Fig. 1: The proposed monocular camera localization system in prior LiDAR maps of corridor. The right LiDAR map is colored by height. The red and green trajectories are the results of VINS-Mono [2] and ours, respectively. Top-left image shows the 3D line projections(green) using the estimated pose of VINS-Mono (with occlusions) and the extracted 2D lines (red), while the bottom-left image shows the 2D-3D correspondences using the pose estimation of the proposed method.

However, the fusion of image data with 3D point clouds is challenging due to appearance differences and modality gaps. Current approaches typically transfer the 3D data into 2D space or reconstruct 3D point clouds from 2D images to align data for pose estimation. Based on the characteristics of urban environments, our intuition lies on the fact that the major geometric structures, such as lines and planes, can be both captured in 3D maps and 2D images regardless of appearance differences and modality gaps. The direct 2D-3D geometric co-occurrence correspondence is more robust and precise than the association of domain-transferred data. Therefore, our purpose is to directly estimate the 2D-3D geometric line correspondences for the accurate and long-term camera localization.

In this work, we propose an approach for real-time light-weight monocular camera localization in prior 3D LiDAR maps using direct 2D-3D geometric line correspondences.

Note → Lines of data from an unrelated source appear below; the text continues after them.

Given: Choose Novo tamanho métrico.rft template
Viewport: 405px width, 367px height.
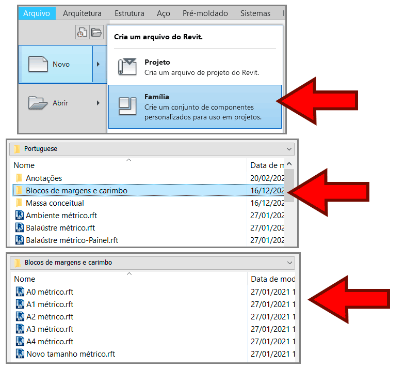Looking at the screenshot, I should tap(70, 354).
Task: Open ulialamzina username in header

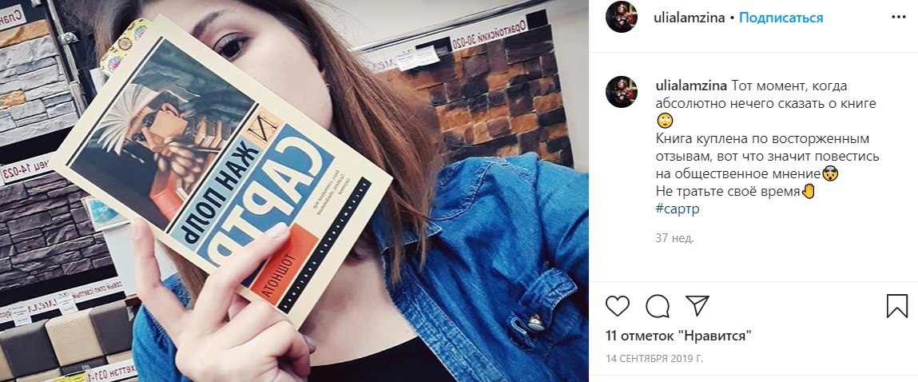Action: pyautogui.click(x=689, y=18)
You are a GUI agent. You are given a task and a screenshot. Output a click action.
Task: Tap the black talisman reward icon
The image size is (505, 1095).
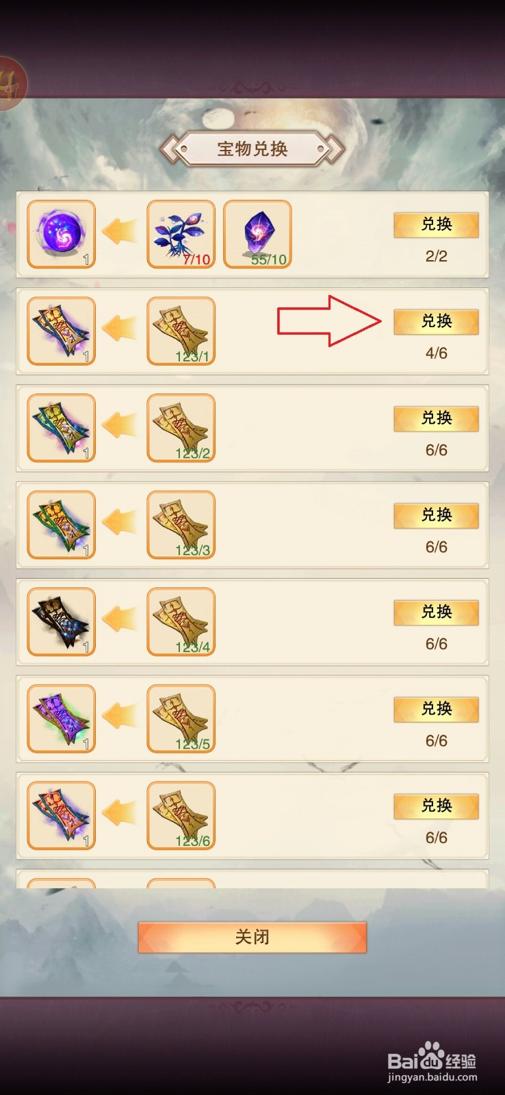pos(61,622)
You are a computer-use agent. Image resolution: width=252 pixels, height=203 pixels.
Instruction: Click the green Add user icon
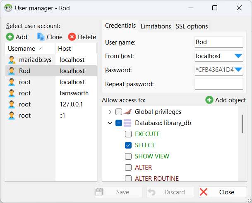point(10,37)
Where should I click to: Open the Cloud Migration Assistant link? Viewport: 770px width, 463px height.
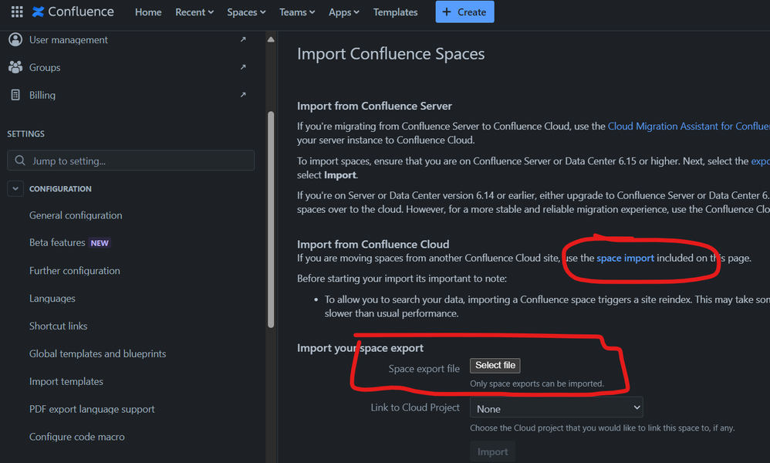[686, 126]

We assume a coarse pose initialization is given and focus on the pose tracking in maps, which follows the related works [4, 5]

. For geometric concurrent feature extraction, 3D line segments are detected offline from LiDAR maps while robust 2D line segments are extracted online from video sequences. By employing the 6-DOF pose prediction from VIO, local visible 3D lines in field-of-view (FoV) are extracted and directly matched with 2D line features to obtain coarse 2D-3D line correspondences. Finally, the camera pose and 2D-3D correspondences are iteratively optimized by minimizing the projection error of correspondences and rejecting outliers.

The main contribution of this work is to estimate geometric 2D-3D line correspondences for camera localization, which efficiently associates every keyframe with the prior LiDAR map. The 2D-3D line correspondence estimation is robust to appearance changes and suitable for camera localization in urban environments. Fig. 1 shows a camera image with 2D-3D line correspondences and estimated camera poses in the LiDAR map.

Ii Related Work

Vision-based localization in maps is to establish correspondences between 2D and 3D modalities for improving the localization robustness and accuracy [6]. To overcome the modality gaps and appearance differences, general approaches are using “intermediate products” to transfer the matching into the same space, i.e., in 2D space [7] or in 3D space [4, 8].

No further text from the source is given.